Problem is, since I am post-dissertation and this is an independent project, I no longer fit into any of the categories of people who should be reviewed by my institution’s IRB: student, faculty, research staff, or administrator. I’ve heard this complaint from other community groups hoping to deploy surveys or get volunteers to evaluate their experiences in citizen science, but this is the first time I’ve experienced it firsthand. So if one does desire ethical oversight outside of an academic institution, where does one turn? I have a few thoughts, not of them tested, but I’d like to see the world of ethics expand beyond its institutional boundaries to match the expanding scientific boundaries of public science.
Before I delve into potential changes, let’s review why I like IRB and continue to seek its expertise. I’ve written on this before, concluding that IRB with all its faults makes you stop and think during research design about ethics. It’s meant to protect sensitive information (think fishing routes, locations of endangered plants, detailed personal histories, etc) and, fundamentally, the groups of people who volunteer their time and effort for the sake of science.
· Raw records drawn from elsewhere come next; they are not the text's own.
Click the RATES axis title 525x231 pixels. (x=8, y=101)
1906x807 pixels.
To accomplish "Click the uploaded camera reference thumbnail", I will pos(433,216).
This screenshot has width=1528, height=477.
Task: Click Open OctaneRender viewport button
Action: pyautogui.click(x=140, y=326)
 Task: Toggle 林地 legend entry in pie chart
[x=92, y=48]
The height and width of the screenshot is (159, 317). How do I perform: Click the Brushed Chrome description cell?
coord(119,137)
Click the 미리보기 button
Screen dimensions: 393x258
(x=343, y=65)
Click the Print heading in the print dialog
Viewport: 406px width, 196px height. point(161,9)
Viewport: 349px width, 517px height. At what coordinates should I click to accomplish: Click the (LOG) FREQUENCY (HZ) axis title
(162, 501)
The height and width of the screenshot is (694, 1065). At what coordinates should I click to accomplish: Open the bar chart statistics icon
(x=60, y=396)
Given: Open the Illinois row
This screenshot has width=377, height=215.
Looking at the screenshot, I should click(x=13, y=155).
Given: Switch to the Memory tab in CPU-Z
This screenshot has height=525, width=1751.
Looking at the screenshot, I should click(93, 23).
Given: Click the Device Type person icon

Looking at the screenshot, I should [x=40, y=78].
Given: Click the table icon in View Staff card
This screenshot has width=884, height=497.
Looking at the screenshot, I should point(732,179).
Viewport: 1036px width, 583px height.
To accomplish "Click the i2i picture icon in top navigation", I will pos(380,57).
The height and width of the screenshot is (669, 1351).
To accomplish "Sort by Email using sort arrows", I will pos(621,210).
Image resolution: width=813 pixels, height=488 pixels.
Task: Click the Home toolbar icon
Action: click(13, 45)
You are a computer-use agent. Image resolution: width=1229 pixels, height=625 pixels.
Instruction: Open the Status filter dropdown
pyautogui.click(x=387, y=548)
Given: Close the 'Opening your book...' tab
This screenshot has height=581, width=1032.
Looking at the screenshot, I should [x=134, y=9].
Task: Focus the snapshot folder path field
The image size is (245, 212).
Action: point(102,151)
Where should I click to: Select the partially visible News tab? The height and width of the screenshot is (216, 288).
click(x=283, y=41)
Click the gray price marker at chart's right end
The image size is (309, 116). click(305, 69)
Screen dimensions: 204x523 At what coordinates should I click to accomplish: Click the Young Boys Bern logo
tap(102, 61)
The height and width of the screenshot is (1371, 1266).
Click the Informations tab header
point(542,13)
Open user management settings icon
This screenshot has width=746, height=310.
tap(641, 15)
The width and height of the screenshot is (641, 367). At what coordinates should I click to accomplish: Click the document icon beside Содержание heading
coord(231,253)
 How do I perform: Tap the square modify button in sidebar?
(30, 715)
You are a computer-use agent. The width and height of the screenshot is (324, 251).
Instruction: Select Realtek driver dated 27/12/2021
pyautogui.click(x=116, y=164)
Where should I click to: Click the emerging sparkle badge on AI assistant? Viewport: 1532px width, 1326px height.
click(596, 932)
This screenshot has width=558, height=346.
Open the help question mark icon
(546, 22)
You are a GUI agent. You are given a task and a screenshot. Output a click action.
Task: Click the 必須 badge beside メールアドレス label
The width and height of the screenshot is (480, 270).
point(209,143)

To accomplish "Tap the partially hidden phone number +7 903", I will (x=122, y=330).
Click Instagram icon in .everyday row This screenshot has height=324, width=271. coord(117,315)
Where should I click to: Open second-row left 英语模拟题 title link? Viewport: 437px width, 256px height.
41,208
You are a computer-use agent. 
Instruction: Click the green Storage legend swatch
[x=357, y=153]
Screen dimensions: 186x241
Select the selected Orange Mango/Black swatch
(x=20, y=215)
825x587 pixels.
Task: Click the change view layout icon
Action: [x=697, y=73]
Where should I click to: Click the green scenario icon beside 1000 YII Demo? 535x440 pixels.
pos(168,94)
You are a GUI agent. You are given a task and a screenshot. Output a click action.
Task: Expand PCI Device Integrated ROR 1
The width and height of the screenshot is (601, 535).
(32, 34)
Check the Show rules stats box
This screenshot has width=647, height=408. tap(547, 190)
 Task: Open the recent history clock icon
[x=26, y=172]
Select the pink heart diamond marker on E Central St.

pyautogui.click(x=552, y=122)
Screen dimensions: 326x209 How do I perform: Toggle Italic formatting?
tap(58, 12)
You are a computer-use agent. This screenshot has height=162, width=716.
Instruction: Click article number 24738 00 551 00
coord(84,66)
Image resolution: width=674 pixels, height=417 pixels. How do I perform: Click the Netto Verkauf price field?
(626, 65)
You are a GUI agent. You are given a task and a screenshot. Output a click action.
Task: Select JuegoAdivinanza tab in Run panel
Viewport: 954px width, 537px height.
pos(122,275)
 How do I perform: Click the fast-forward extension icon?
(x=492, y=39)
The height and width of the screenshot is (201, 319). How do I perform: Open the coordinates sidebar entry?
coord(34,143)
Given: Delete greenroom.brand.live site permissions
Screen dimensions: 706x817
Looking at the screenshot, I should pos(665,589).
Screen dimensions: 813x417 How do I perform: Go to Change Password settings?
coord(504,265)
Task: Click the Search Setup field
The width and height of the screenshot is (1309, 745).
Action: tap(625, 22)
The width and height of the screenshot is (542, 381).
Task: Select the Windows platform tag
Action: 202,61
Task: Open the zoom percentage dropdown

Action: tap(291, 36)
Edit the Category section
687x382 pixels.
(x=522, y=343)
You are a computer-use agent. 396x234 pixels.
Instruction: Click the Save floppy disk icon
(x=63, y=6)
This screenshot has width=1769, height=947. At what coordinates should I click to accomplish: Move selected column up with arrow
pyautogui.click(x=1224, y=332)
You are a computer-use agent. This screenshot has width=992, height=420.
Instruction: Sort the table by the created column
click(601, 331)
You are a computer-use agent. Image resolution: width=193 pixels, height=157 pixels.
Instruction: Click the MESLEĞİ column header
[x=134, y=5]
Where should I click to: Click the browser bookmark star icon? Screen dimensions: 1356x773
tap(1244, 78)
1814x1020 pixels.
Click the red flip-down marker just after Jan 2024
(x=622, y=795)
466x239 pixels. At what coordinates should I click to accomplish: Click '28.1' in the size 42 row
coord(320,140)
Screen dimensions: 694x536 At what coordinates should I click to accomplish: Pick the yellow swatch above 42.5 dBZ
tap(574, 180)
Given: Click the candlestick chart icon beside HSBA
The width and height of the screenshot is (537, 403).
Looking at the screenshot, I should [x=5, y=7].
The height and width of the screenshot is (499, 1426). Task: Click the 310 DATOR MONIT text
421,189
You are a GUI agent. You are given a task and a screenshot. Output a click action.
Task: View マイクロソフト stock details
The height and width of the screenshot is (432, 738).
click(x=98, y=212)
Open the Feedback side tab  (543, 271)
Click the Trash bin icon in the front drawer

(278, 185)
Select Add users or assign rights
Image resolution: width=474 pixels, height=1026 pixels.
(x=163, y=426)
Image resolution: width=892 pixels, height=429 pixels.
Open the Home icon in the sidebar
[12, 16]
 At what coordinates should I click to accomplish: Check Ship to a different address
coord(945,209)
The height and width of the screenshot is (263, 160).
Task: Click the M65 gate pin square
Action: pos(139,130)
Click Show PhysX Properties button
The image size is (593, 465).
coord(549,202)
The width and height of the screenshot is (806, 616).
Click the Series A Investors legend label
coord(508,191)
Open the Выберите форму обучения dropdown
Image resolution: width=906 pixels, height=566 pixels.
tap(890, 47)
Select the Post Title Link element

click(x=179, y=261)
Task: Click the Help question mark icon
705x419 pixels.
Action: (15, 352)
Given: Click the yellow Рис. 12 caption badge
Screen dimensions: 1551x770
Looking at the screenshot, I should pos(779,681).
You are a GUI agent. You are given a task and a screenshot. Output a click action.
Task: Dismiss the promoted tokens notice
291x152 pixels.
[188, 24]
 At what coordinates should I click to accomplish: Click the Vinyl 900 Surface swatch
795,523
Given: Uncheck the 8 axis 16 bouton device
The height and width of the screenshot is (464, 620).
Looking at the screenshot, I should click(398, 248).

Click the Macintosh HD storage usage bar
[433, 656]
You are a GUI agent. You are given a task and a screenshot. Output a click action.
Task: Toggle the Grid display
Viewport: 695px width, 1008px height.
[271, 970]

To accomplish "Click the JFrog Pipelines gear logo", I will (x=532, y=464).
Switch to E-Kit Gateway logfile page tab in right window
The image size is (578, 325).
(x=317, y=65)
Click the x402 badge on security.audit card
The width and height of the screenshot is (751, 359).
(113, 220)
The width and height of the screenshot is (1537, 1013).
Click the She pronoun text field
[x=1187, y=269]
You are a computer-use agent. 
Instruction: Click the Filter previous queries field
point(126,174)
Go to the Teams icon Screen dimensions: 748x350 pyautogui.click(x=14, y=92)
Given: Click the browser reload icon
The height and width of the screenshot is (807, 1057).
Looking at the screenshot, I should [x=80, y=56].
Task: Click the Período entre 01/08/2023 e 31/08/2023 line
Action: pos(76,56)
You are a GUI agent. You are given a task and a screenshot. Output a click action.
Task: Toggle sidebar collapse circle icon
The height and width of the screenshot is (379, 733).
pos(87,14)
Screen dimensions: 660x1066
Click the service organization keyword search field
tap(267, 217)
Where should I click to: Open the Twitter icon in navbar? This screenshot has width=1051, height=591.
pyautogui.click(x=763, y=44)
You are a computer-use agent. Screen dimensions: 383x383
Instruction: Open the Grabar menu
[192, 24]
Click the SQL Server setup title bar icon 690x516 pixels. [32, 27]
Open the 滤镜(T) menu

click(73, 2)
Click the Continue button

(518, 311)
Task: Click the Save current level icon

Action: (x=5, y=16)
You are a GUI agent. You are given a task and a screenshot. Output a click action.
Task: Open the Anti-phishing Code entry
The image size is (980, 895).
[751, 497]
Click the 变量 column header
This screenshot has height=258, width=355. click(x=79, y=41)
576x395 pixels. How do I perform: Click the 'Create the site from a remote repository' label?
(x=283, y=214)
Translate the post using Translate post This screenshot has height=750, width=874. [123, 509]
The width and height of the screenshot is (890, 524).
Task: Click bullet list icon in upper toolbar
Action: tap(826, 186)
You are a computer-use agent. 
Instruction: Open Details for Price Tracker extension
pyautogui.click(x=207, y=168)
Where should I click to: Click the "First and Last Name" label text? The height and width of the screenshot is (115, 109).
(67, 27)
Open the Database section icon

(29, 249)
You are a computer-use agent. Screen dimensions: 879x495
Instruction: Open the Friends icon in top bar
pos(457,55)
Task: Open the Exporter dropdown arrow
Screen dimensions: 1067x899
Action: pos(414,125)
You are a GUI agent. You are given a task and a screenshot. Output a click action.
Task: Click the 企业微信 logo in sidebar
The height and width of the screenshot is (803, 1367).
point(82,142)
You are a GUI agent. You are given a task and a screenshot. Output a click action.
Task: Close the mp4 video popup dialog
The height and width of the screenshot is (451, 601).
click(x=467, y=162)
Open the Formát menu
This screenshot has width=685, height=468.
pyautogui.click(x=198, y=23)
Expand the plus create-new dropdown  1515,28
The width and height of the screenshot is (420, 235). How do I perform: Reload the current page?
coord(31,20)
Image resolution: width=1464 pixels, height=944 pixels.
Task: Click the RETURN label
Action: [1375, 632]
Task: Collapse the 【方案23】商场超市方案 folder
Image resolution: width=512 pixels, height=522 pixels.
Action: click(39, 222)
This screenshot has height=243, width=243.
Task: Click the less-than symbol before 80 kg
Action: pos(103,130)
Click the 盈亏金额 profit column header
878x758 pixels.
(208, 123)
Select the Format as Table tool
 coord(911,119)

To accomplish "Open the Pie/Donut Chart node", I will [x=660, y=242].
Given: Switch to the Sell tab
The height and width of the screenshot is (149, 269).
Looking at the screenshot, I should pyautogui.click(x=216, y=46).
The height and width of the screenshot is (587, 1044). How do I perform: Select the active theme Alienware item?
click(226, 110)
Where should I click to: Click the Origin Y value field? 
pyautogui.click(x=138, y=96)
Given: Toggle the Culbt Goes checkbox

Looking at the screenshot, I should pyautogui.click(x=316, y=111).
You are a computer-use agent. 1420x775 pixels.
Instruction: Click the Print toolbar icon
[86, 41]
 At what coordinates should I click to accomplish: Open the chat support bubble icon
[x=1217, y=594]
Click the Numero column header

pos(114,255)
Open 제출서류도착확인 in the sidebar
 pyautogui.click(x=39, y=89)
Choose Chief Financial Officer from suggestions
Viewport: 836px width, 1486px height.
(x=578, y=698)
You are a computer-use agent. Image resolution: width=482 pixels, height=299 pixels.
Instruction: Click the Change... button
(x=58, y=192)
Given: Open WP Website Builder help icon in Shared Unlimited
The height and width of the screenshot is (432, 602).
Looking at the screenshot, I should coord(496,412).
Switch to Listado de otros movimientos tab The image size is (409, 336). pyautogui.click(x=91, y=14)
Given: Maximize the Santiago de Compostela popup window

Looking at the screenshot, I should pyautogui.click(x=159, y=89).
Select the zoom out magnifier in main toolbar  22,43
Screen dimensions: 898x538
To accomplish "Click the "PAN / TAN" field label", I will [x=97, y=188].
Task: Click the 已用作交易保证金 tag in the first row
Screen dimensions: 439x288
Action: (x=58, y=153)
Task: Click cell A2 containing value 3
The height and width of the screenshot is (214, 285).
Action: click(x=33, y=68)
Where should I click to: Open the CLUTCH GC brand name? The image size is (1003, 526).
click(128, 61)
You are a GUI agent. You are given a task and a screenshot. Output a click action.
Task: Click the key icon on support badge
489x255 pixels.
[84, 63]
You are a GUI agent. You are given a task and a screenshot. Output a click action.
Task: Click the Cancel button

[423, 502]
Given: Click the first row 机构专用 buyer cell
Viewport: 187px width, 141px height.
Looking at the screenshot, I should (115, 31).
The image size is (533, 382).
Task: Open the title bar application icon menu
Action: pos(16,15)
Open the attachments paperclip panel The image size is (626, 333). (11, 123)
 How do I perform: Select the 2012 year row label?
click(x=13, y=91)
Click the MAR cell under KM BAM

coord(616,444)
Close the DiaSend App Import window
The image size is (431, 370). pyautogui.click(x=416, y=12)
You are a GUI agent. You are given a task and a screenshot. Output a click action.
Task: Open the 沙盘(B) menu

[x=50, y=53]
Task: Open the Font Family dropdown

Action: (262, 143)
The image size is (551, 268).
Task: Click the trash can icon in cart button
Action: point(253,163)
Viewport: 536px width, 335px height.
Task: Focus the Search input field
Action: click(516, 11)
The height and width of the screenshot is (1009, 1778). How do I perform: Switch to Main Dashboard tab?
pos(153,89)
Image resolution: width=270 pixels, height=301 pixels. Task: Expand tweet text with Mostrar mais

The IRB strengthens and protects the relationship between scientists and the public, hopefully keeping a healthy, open, and trusting dialogue. But it only works if everyone does it. Which means that everyone has to have access to the resources like the IRB to implement ethical oversight.
The easiest means of extending the reach of IRB would be to make a category for university affiliates. This might include recent graduates continuing research (like me), colleagues, and community partners. Basically, this would extend responsibility of the IRB to the wider network of academic thinkers affiliated with any university. Officially recognizing these wider circles might also go a long way to recognizing their value and role at the university. As of now, independent researchers can fall between the cracks because the sometimes-helpful bureaucracy of administrations does not know they need to protect them.
Second, since the demands of ‘public science’, as I’ll call it, may differ from those strictly in the world of academia, a second type of IRB might be better. A community-based cooperative IRB to match community-based science? Currently, the ethics checks occur at the publication stage of research – peer-reviewed, academic journals are supposed to ask for IRB certification if there are human subjects involved. This checkpoint, though, is outdated for a number of reasons. Interdisciplinary work now means that human subjects research finds its way into journals with no protocol for checking IRB review. Some science with human subjects never makes it into journals at all – instead, finding its way into community newsletters, political testimony, or the grey literature. Both of these cases, plus new ones our developing scientific society will throw at us in the coming decades, exemplify the need for a more flexible checkpoint system.
The third option takes a step away from IRB altogether, instead demanding that anyone participating in social science research (research with human subjects outside the clinical arena) must follow a code of ethics. The American Association of Anthropology recently codified one and voted it into effect last November. The task force that compiled and structured the AAA code calls themselves the “Taskforce for Comprehensive Ethics”. I think they’re on to something. Ethics need to extend beyond the IRB both institutionally and in scope. As a result, following this code of ethics essentially demands you sit down with the community you’re researching and collectively write a context-specific agreement sensitive to both community and researcher needs (protecting both the participants and the researcher, a step that is sorely needed). This type of professional affiliation would also help connect research communities worldwide and unite ethics efforts globally. In the end, I think this kind of active embracing of ethics will yield the best result for all parties.
In any case, I think this is a conversation that needs to occur, especially as social science is more heartily embraced as needed information in decision-making. While there may be no one-size-fits-all solution to ethics, we need to think outside the box to match the changing ethical landscape to the dynamics of social scientists. That will involve casting as wide as net a possible to make sure we capture both people in the academic pipeline and the increasing number of researchers that hop in and out of that traditional trajectory.